SHORT EXERCISE —
Switch "legend" to "label" in the rows from the line containing "Tap the 예약자 정보 section heading" through the end of the rows, changing nothing else, and give only those rows back without the pictures.

DATA SUPPLIED —
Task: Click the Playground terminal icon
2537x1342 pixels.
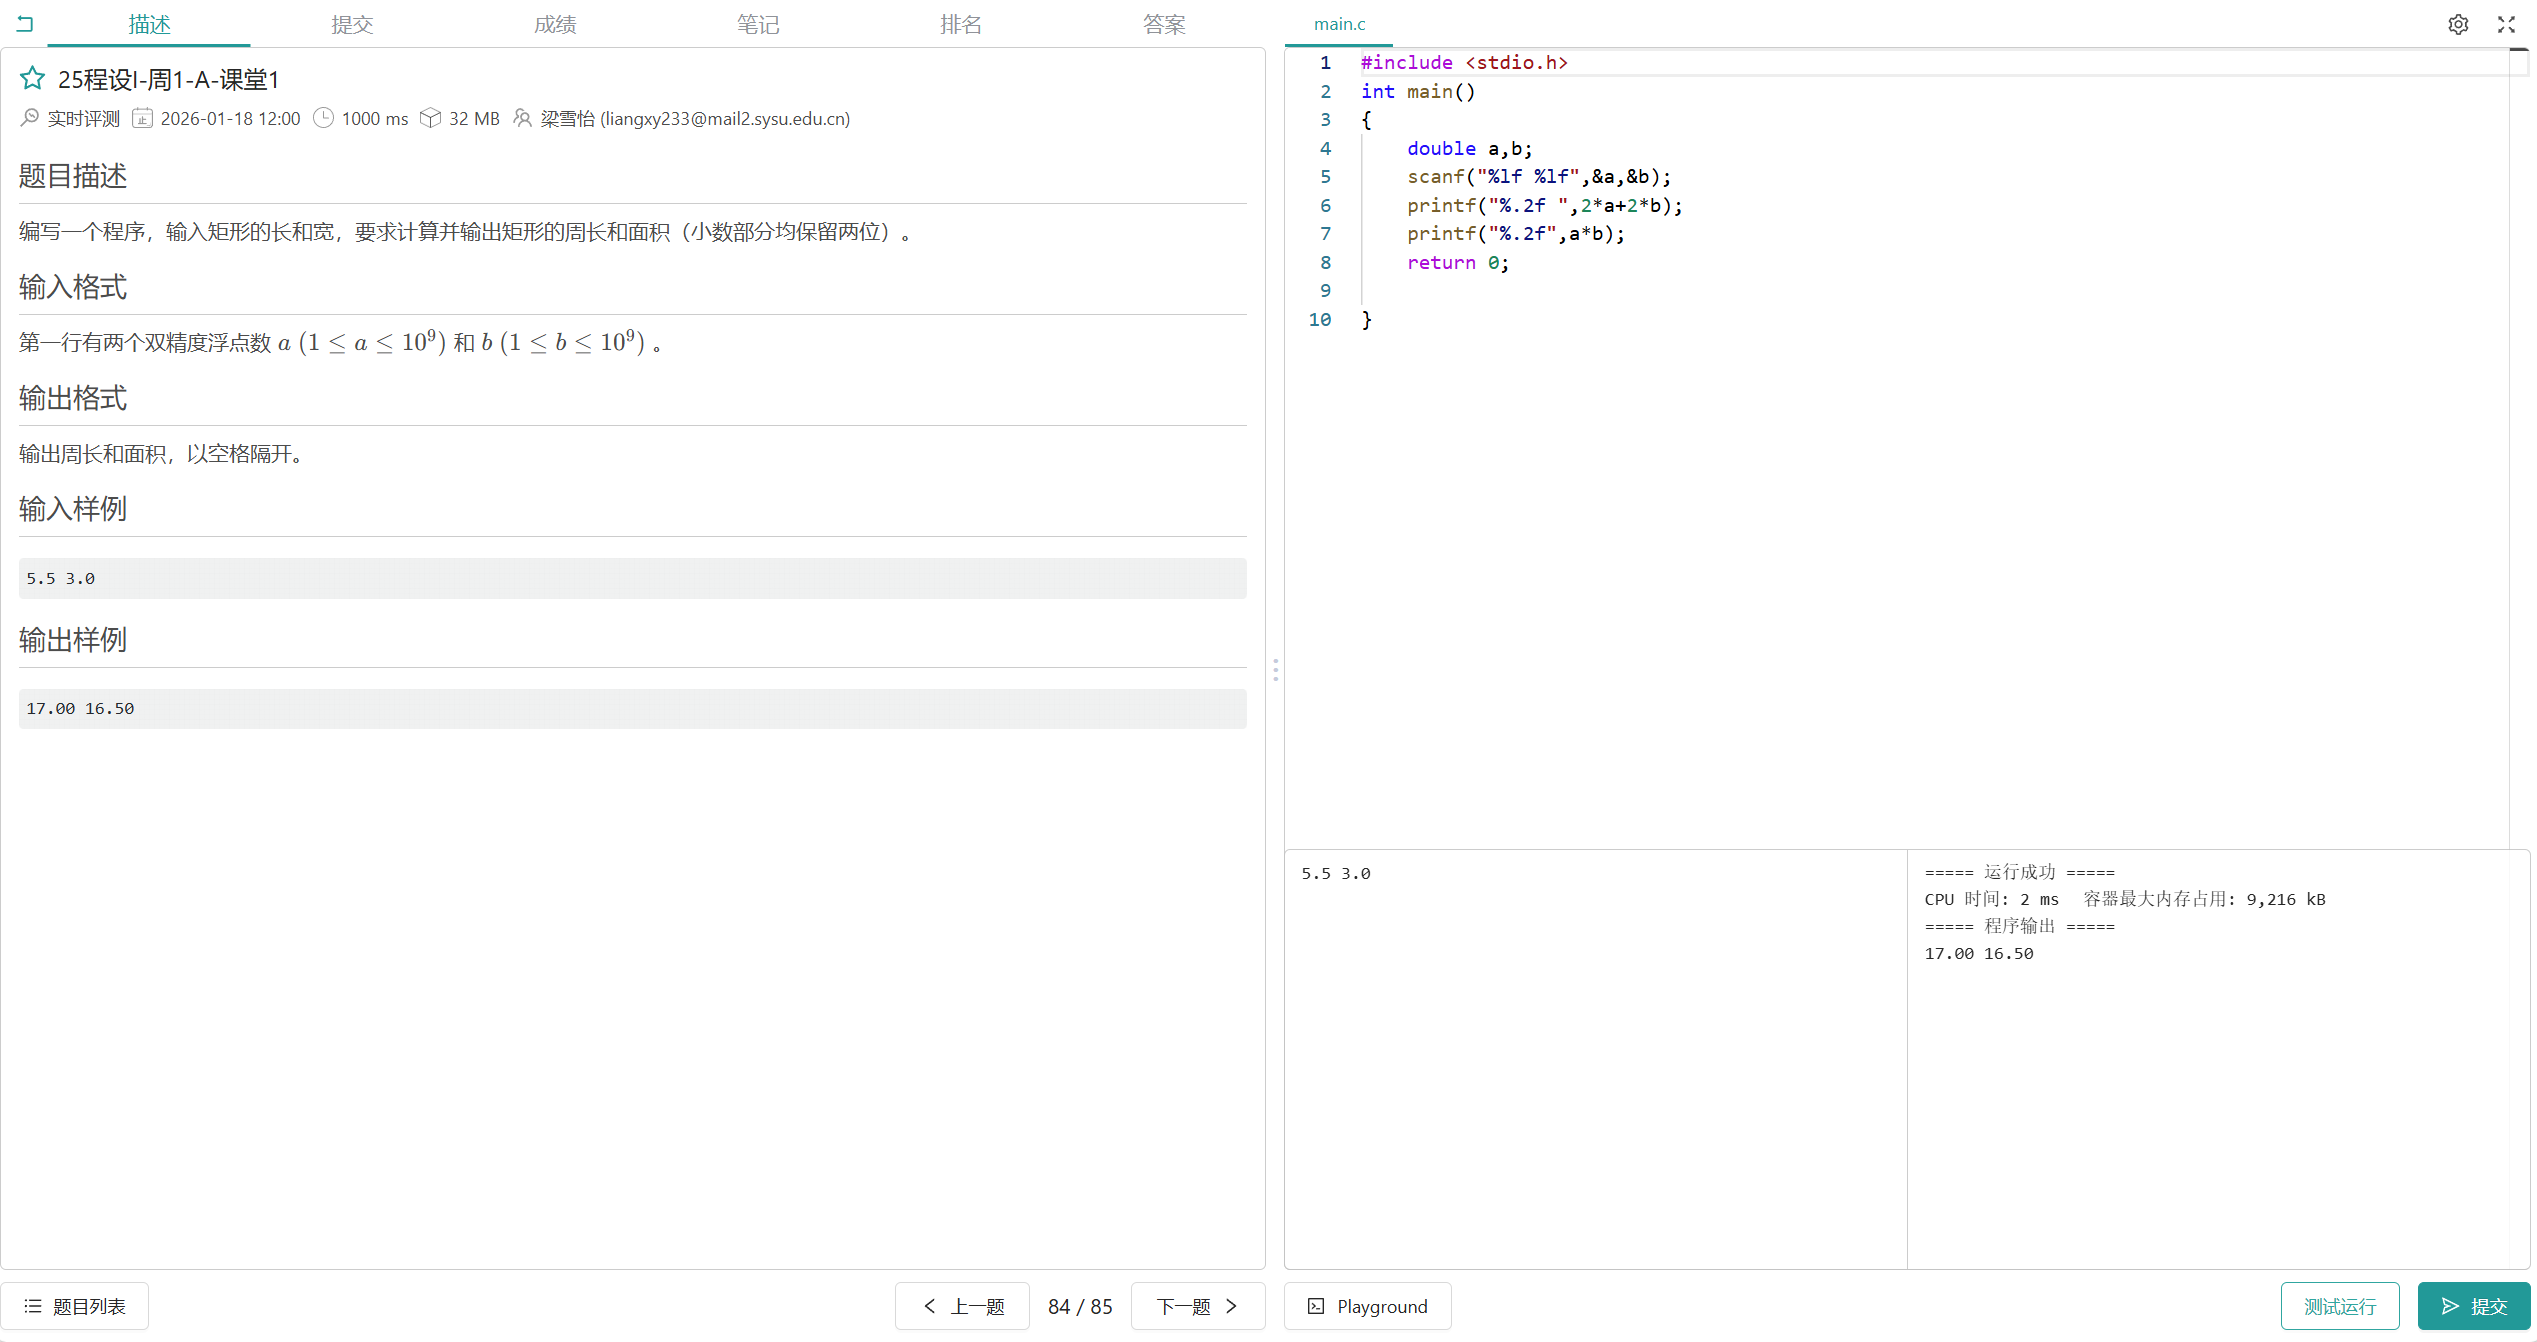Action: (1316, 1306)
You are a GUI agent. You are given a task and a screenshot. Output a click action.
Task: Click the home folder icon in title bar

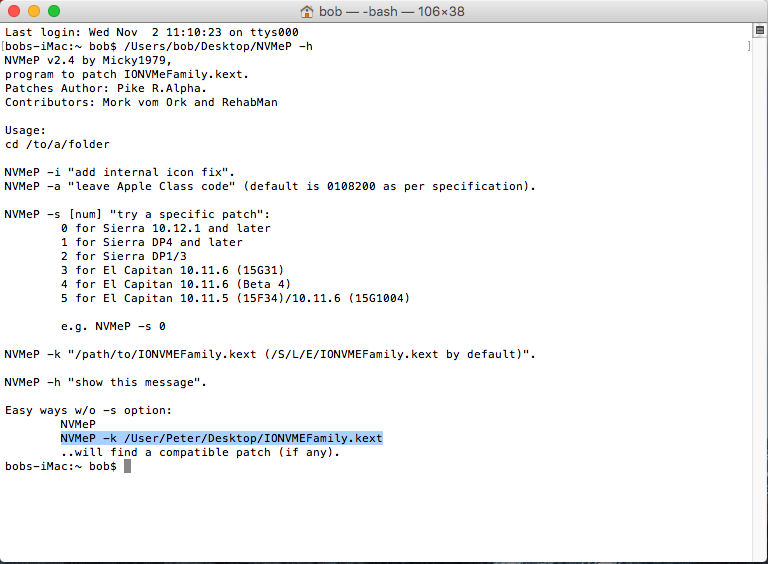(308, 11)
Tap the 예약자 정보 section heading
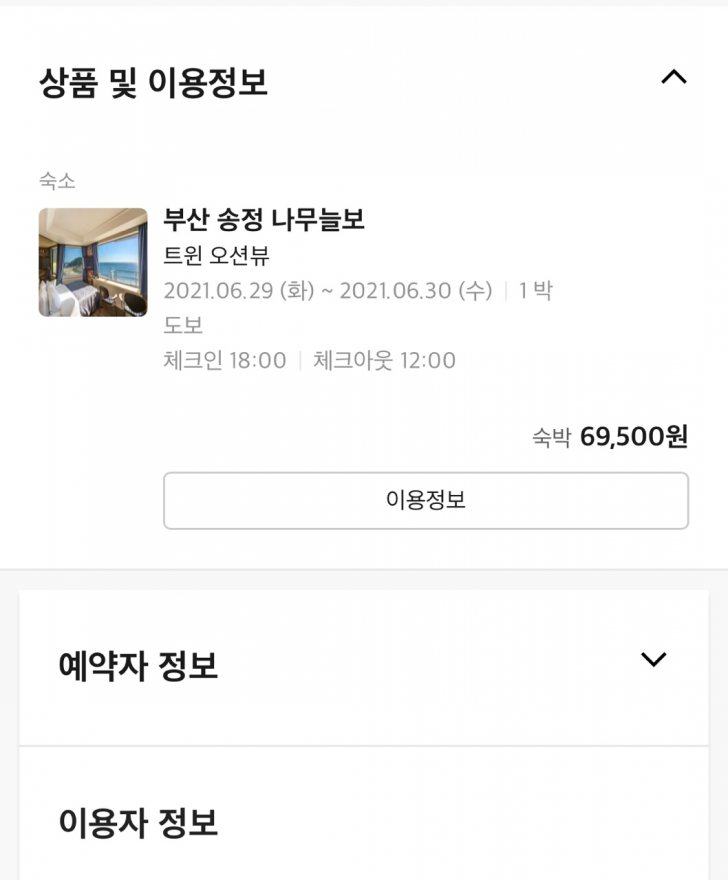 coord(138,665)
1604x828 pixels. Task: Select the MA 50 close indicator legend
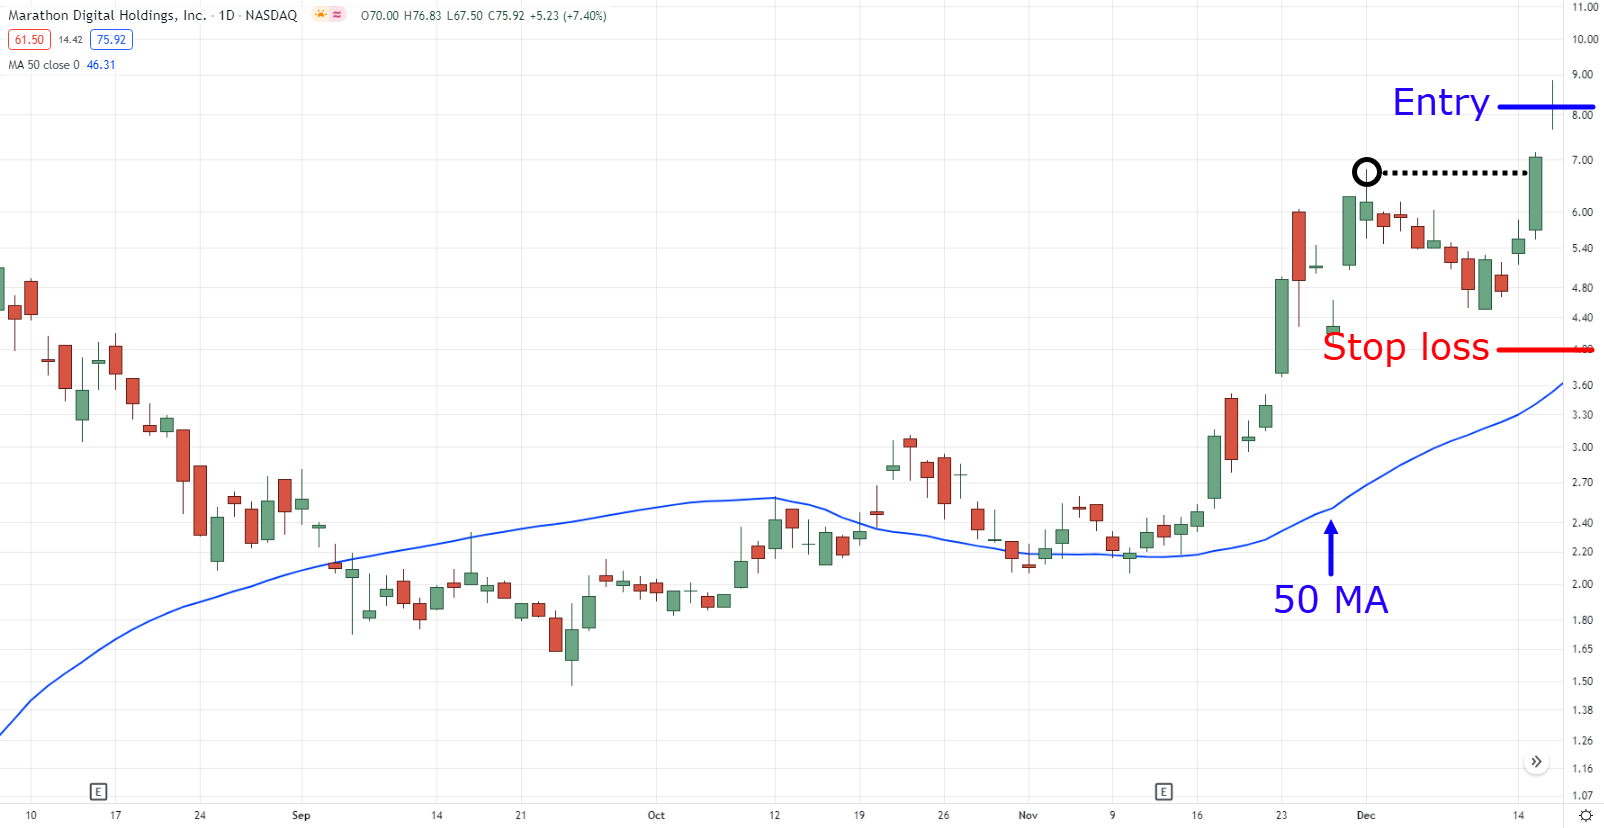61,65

PROBLEM SOLUTION —
Tap the 예약자 정보 section heading
 coord(138,665)
1604x828 pixels. Task: Select the MA 50 close indicator label
61,65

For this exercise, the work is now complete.